### Exercise objective
Go through the listing beneath and show each line containing the string "untuk".

:: Records shown

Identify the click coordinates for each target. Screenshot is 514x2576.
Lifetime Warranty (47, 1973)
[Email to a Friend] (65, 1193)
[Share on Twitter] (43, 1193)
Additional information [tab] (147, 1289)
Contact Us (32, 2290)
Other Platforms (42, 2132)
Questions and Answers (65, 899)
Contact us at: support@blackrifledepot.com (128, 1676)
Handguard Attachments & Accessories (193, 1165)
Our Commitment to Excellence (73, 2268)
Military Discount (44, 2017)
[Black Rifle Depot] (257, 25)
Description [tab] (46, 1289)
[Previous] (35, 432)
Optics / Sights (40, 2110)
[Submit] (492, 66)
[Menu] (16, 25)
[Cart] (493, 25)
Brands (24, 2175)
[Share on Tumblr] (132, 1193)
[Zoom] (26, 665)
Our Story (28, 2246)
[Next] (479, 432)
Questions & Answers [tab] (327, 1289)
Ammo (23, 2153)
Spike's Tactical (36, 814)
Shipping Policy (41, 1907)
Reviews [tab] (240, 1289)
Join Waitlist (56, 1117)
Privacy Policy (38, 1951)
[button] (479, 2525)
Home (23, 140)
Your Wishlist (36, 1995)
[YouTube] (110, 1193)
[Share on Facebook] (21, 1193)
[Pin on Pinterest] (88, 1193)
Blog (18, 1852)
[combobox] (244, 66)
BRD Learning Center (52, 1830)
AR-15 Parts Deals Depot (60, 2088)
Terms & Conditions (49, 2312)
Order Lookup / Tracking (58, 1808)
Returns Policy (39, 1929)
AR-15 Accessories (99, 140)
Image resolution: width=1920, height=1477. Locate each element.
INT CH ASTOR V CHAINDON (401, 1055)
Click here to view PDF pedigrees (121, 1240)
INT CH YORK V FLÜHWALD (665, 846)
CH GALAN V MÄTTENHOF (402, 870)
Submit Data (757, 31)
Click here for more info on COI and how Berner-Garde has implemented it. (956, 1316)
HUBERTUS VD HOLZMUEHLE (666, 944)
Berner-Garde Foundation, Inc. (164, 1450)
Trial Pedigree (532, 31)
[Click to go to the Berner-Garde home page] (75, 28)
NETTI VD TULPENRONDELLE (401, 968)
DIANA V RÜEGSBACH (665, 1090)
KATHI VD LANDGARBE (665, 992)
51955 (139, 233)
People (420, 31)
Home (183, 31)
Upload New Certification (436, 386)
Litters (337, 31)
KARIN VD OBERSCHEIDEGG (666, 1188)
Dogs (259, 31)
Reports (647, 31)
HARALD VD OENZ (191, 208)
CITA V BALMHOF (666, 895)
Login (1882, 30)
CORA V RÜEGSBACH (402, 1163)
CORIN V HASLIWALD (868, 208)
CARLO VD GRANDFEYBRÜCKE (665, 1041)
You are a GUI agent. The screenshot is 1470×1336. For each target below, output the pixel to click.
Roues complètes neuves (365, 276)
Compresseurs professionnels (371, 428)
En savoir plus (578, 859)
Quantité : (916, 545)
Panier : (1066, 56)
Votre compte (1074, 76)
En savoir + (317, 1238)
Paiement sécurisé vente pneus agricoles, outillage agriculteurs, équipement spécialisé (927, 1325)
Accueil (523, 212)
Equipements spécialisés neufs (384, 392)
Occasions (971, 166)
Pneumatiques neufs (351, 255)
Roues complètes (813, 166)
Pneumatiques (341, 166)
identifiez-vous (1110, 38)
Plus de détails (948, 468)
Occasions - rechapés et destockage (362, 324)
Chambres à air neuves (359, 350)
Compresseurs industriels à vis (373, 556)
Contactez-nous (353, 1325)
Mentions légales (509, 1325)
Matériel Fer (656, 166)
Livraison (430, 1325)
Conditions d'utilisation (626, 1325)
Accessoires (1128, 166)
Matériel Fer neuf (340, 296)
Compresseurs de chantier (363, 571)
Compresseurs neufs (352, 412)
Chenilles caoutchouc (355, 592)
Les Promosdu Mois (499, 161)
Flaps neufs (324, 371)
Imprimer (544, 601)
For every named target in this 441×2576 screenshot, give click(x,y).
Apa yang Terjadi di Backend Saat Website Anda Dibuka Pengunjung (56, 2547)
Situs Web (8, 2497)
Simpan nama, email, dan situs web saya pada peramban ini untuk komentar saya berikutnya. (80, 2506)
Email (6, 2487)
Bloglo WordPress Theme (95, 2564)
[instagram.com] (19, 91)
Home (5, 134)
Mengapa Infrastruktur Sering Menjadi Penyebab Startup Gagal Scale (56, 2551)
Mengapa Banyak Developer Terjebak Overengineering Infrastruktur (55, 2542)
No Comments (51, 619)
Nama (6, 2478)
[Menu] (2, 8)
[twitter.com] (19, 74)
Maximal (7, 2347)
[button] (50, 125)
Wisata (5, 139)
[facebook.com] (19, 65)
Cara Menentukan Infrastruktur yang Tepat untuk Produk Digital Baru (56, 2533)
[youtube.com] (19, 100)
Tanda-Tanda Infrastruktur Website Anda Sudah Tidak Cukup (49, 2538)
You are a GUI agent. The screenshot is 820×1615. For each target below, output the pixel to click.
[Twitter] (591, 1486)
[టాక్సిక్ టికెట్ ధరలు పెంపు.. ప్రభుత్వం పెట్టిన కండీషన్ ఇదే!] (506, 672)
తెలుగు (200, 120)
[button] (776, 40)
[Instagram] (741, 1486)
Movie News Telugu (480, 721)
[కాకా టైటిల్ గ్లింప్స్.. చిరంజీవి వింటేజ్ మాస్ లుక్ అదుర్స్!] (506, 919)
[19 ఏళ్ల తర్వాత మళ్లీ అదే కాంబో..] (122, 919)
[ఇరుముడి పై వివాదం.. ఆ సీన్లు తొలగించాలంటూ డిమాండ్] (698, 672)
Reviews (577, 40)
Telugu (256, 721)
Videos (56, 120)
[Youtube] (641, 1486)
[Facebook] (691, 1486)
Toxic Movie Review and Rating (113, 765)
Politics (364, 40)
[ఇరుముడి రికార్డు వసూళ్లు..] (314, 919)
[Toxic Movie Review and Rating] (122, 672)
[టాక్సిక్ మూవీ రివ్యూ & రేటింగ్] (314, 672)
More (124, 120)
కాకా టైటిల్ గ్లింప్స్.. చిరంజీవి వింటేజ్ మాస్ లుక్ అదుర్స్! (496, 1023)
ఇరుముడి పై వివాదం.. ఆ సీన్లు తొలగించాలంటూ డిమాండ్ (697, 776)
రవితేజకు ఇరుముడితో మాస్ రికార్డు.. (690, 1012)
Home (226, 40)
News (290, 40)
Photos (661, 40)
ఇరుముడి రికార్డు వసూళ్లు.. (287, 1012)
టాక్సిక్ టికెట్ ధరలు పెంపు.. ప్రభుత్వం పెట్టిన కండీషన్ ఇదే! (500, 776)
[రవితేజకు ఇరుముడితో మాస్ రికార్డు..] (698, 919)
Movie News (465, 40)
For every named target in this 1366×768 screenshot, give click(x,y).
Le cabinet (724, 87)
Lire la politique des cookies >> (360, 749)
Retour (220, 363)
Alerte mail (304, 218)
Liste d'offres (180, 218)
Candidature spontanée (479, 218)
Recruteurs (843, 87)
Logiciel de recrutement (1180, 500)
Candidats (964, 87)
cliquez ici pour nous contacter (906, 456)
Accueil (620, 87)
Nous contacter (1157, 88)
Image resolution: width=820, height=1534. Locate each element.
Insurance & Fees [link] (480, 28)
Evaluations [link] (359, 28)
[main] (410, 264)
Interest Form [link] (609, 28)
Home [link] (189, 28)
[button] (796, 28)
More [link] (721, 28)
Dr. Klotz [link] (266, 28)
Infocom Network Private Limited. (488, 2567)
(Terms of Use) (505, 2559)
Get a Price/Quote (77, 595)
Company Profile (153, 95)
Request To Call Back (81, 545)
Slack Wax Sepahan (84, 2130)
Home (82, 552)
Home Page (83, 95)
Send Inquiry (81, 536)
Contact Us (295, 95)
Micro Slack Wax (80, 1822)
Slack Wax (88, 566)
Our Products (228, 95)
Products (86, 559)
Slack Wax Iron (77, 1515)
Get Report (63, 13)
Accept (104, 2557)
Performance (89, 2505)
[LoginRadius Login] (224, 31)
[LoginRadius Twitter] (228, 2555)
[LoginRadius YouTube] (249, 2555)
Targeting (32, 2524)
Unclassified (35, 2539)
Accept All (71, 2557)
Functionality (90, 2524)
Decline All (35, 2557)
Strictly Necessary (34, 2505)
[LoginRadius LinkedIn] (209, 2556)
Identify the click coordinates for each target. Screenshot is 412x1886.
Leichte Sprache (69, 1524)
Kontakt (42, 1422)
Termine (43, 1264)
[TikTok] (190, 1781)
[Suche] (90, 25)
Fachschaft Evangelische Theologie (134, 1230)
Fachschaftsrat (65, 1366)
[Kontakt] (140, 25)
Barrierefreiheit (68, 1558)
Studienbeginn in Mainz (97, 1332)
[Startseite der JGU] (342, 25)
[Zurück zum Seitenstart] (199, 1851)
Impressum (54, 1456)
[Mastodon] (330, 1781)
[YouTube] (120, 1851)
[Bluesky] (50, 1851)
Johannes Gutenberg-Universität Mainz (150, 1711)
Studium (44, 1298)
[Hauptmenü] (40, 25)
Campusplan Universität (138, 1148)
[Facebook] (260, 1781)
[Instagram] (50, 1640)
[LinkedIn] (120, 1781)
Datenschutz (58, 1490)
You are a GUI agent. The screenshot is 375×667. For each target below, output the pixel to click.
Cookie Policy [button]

::::

### Response area
Simpan nama, email, dan situs web saya pada peramban ini untuk komentar saya berikutnya. (80, 2506)
Cara Menentukan Infrastruktur yang Tepat untuk Produk Digital Baru (56, 2533)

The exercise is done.